Esse episódio fez parte da terceira fase da Operação Barco de Papel, que investiga possíveis crimes financeiros envolvendo o Banco Master. Assim que os agentes da PF chegaram ao local para cumprir mandados de busca e apreensão, uma mala com dinheiro em espécie foi lançada pela janela do imóvel.
O volume de cédulas era tão grande que algumas notas acabaram espalhadas pela área externa do prédio. Durante essa movimentação, o vizinho, curioso, foi flagrado recolhendo algumas das notas que caíram no chão. Mas, em questão de minutos, o dinheiro foi recuperado pela ação da polícia.
De acordo com a Polícia Federal, dois mandados de busca e apreensão foram cumpridos em endereços relacionados aos investigados, tanto em Itapema quanto em Balneário Camboriú. As ordens judiciais vieram da 6ª Vara Federal Criminal do Rio de Janeiro, devido a indícios de obstrução de investigações e ocultação de provas.

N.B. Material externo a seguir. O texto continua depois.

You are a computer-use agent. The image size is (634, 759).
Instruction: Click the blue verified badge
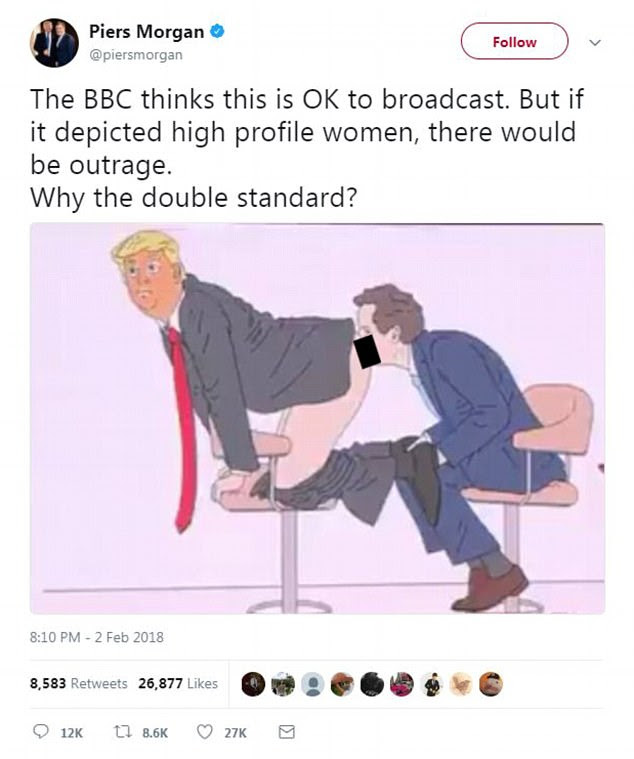(217, 32)
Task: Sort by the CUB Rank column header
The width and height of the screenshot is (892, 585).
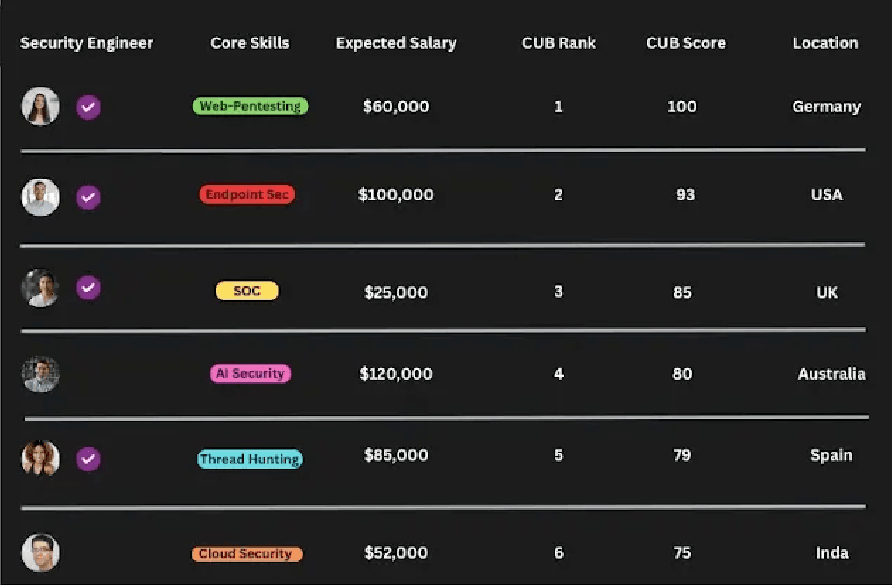Action: [559, 43]
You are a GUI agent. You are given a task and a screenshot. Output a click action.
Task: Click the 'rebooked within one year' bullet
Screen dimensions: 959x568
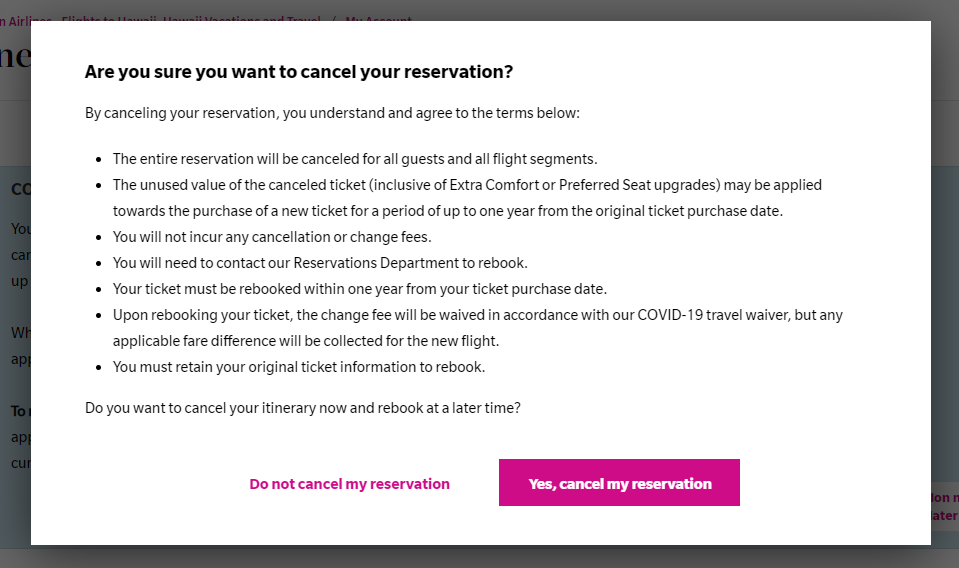[360, 289]
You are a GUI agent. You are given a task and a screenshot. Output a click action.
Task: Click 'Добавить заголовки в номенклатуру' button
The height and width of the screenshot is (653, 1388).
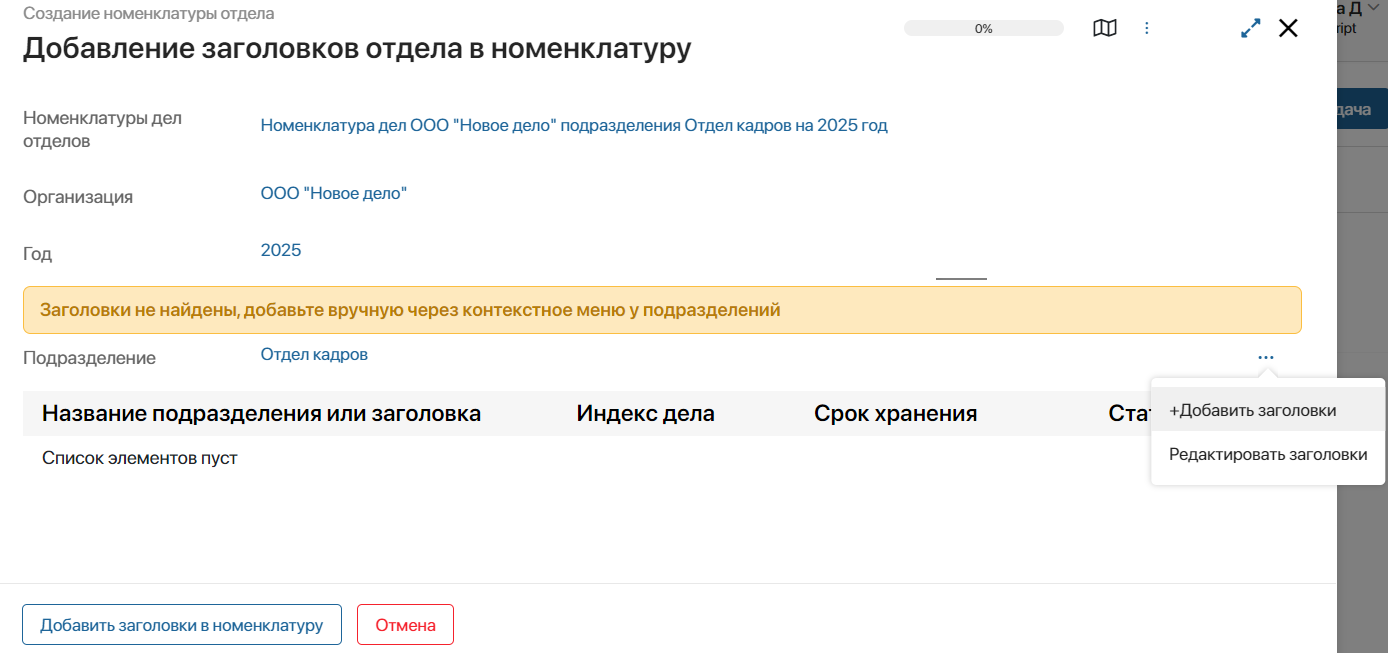coord(181,624)
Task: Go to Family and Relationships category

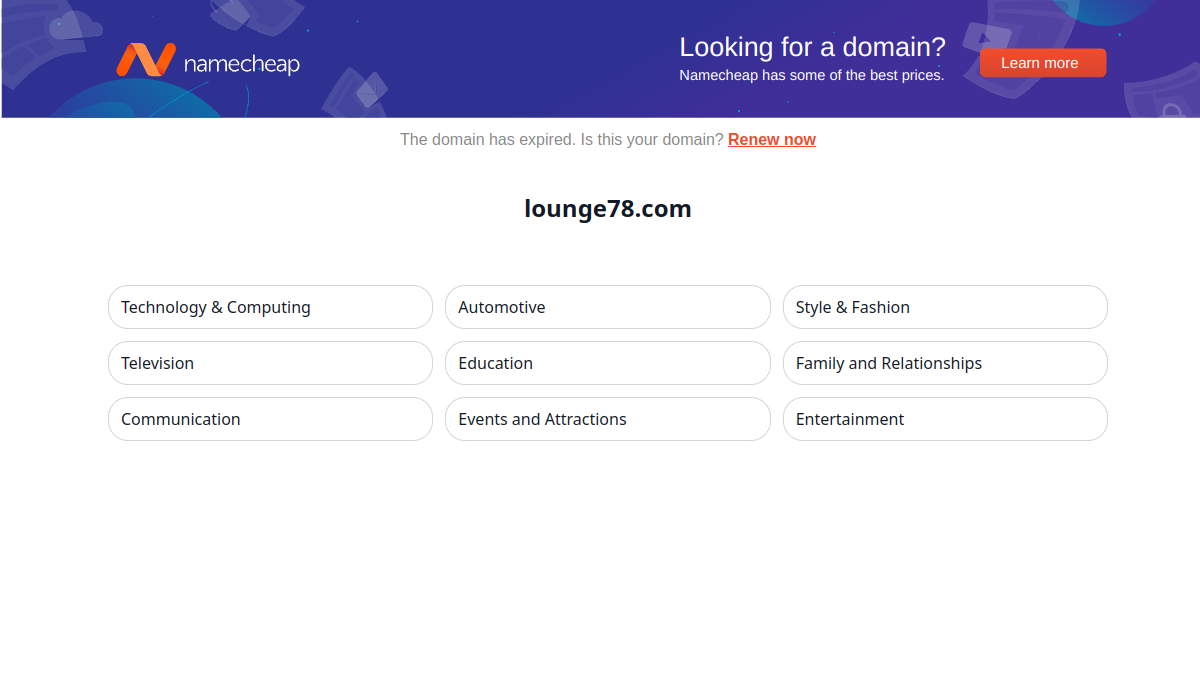Action: (945, 363)
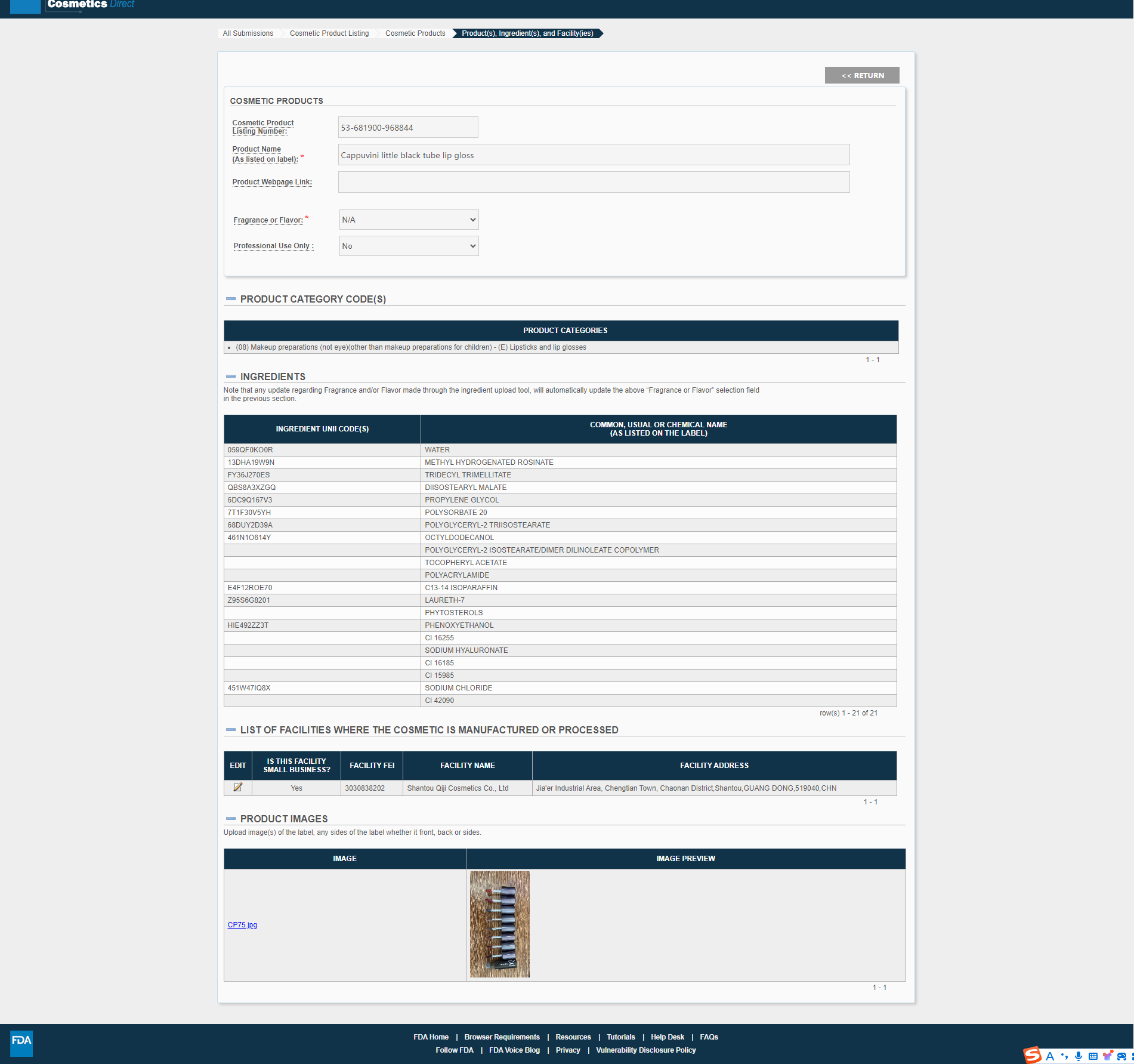Go to All Submissions breadcrumb
Image resolution: width=1134 pixels, height=1064 pixels.
[x=248, y=33]
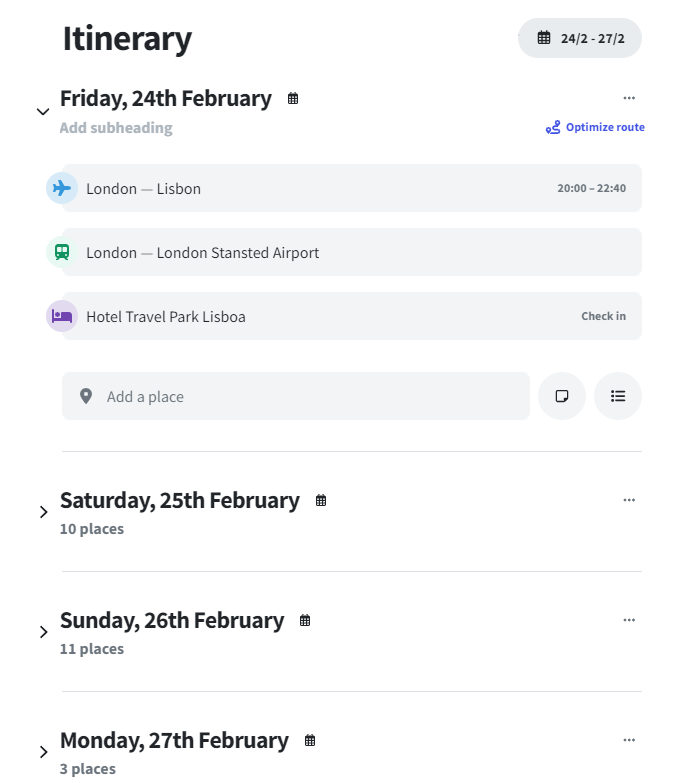The width and height of the screenshot is (683, 783).
Task: Click calendar icon next to Friday, 24th February
Action: (x=293, y=98)
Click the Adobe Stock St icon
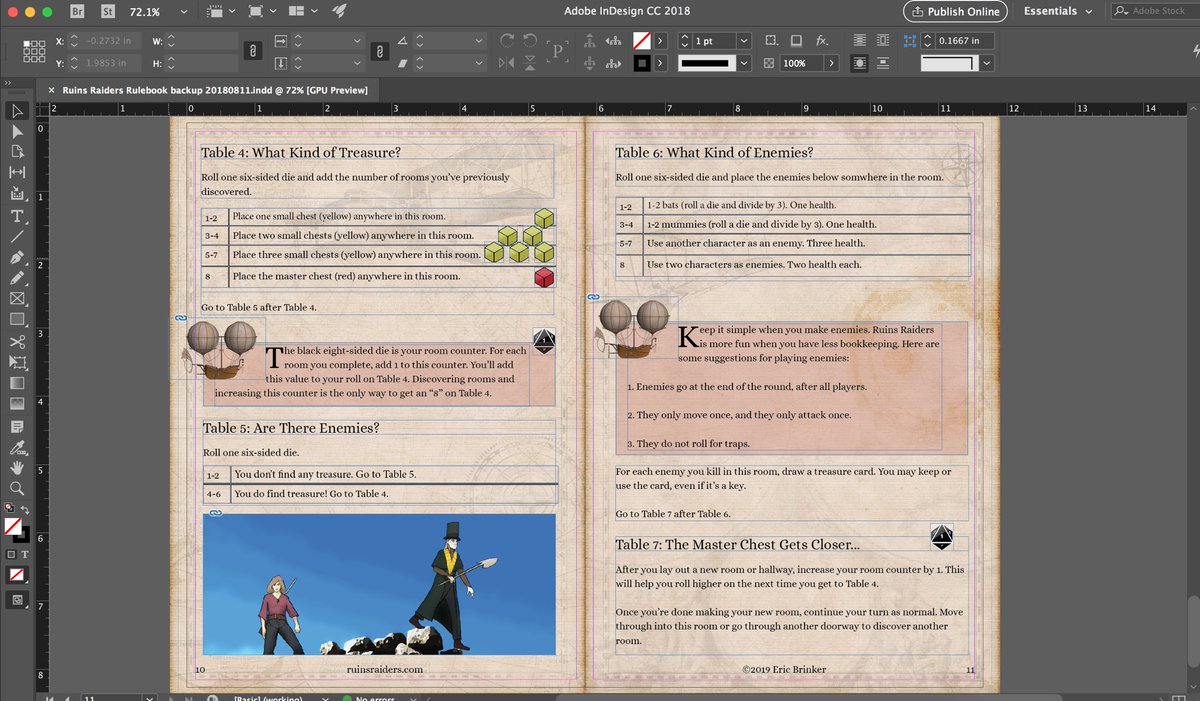This screenshot has height=701, width=1200. pos(108,12)
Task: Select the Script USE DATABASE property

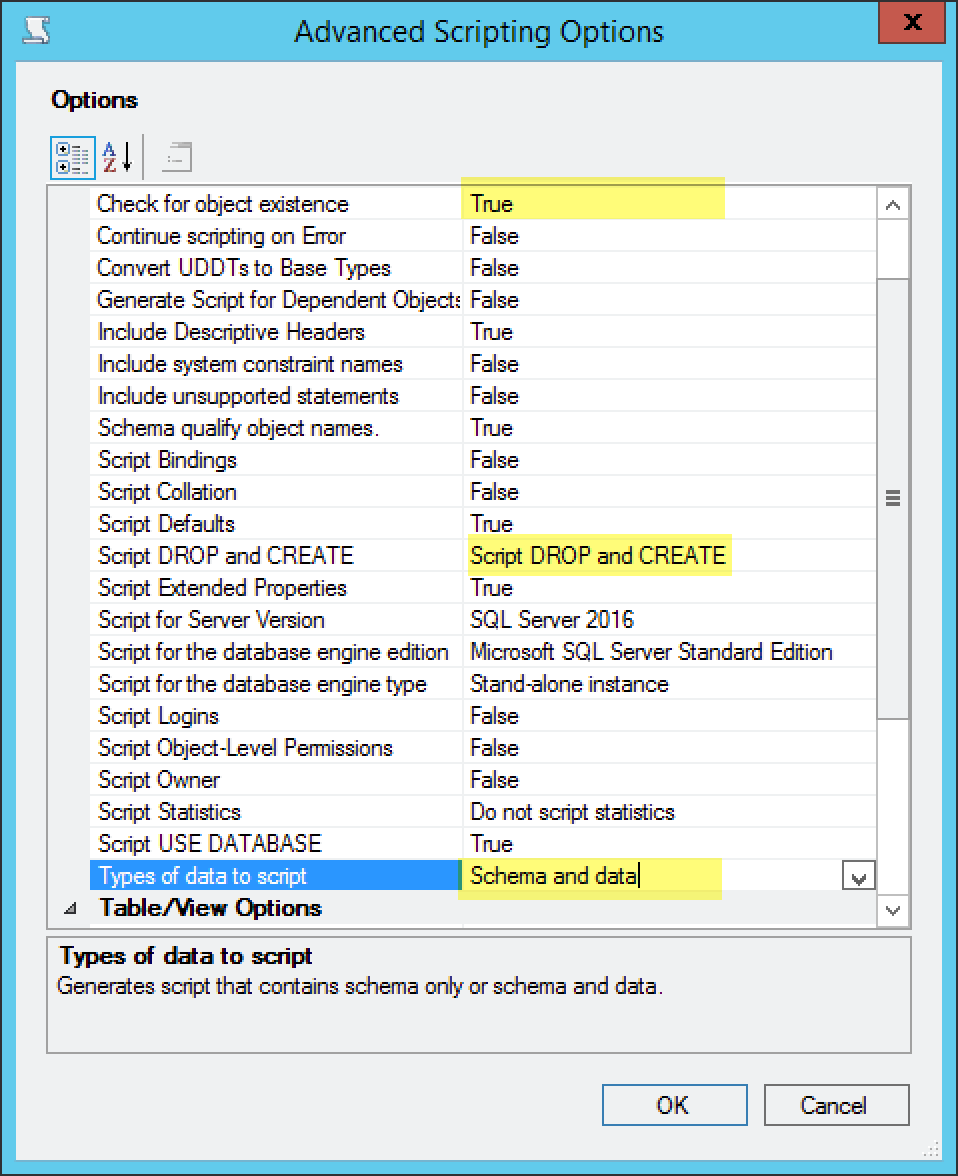Action: point(200,843)
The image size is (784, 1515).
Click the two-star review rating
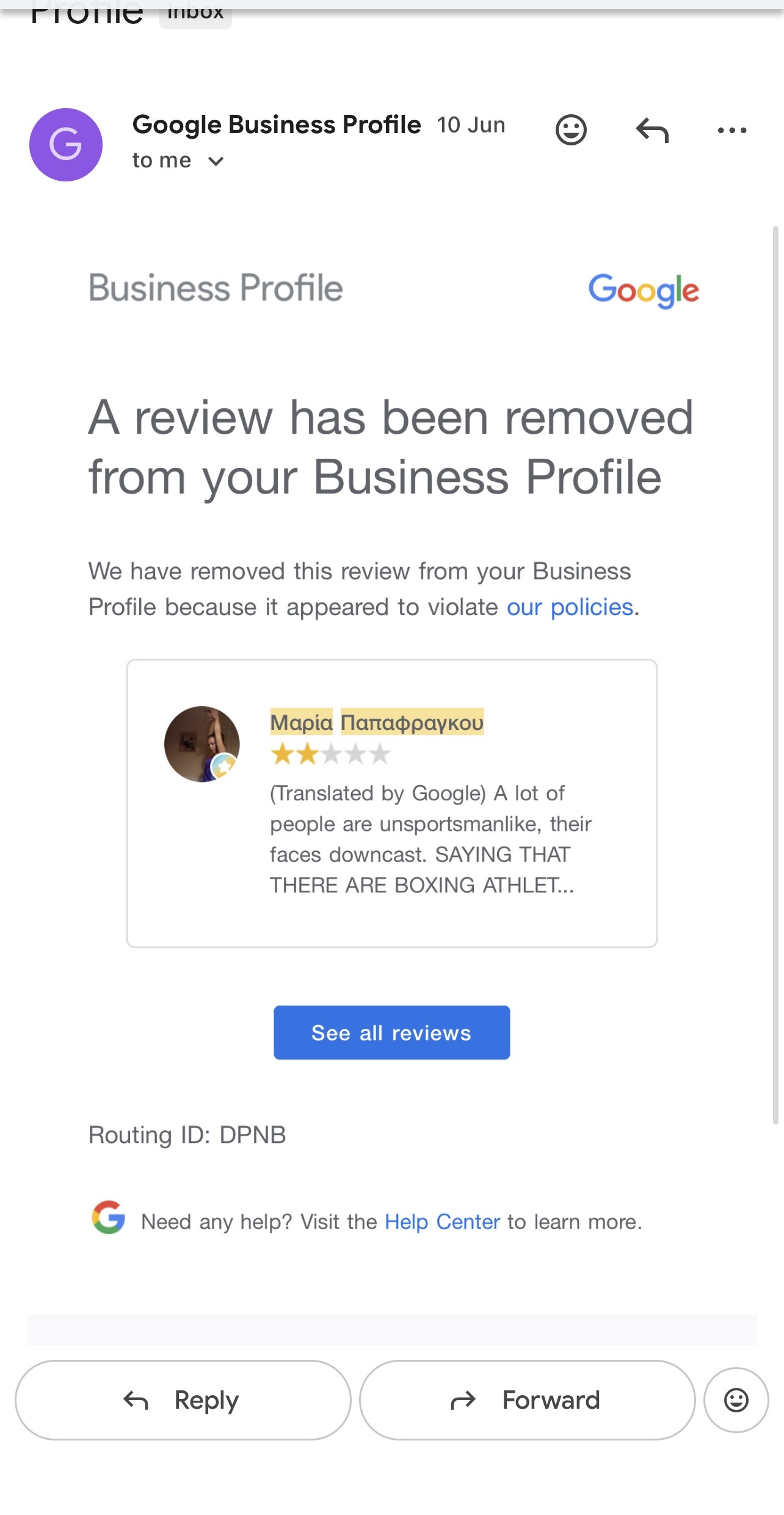point(330,754)
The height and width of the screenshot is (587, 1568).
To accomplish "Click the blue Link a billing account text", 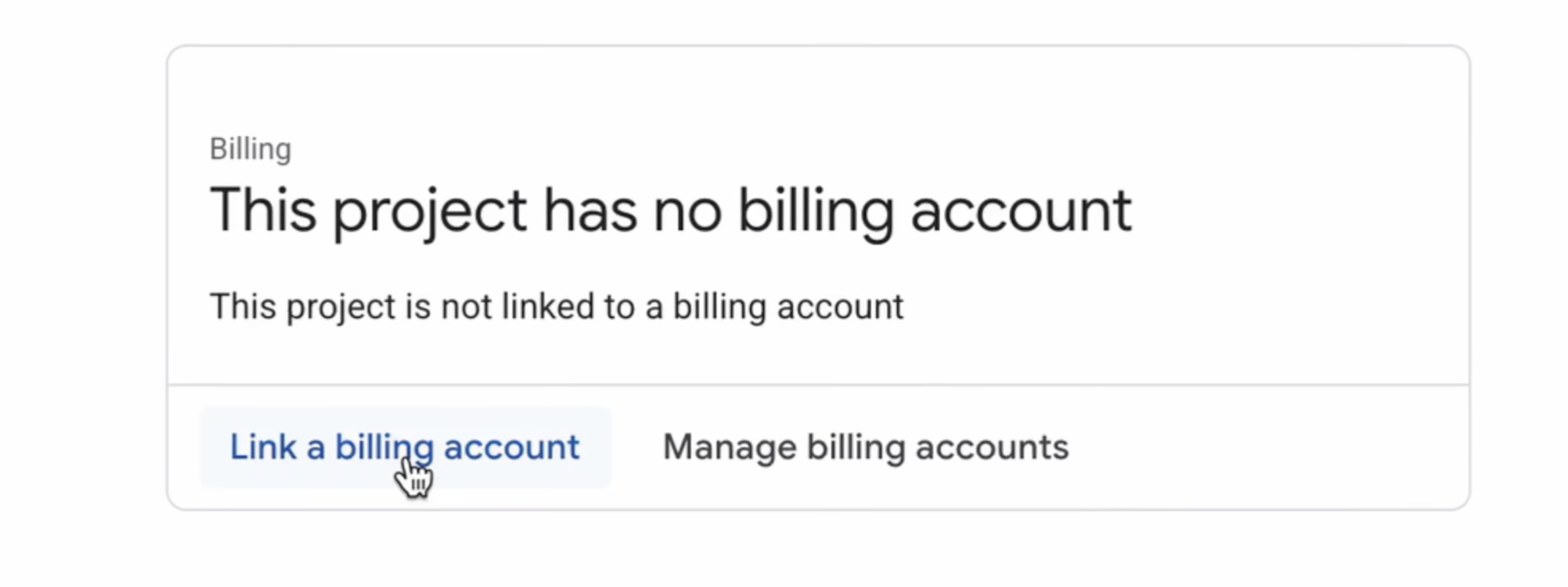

Além da mala com o dinheiro, os policiais também apreenderam dois smartphones durante a ação. E, para deixar a situação ainda mais impressionante, dois veículos de luxo, uma BMW X6 e uma Porsche Macan, foram recolhidos e levados para a Delegacia da PF em Itajaí.
Investigação envolve o Banco Master
A Operação Barco de Papel investiga crimes financeiros ligados à gestão de recursos da RioPrevidência. As investigações analisam possíveis irregularidades na compra de letras financeiras emitidas pelo Banco Master, que recentemente foi liquidado pelo Banco Central.
Entre novembro de 2023 e julho de 2024, a RioPrevidência teria investido cerca de R$ 970 milhões nessa instituição financeira. Segundo a PF, essa terceira fase da operação visa localizar e recuperar bens e valores que teriam sido retirados do imóvel do principal alvo da investigação, que começou em 23 de janeiro.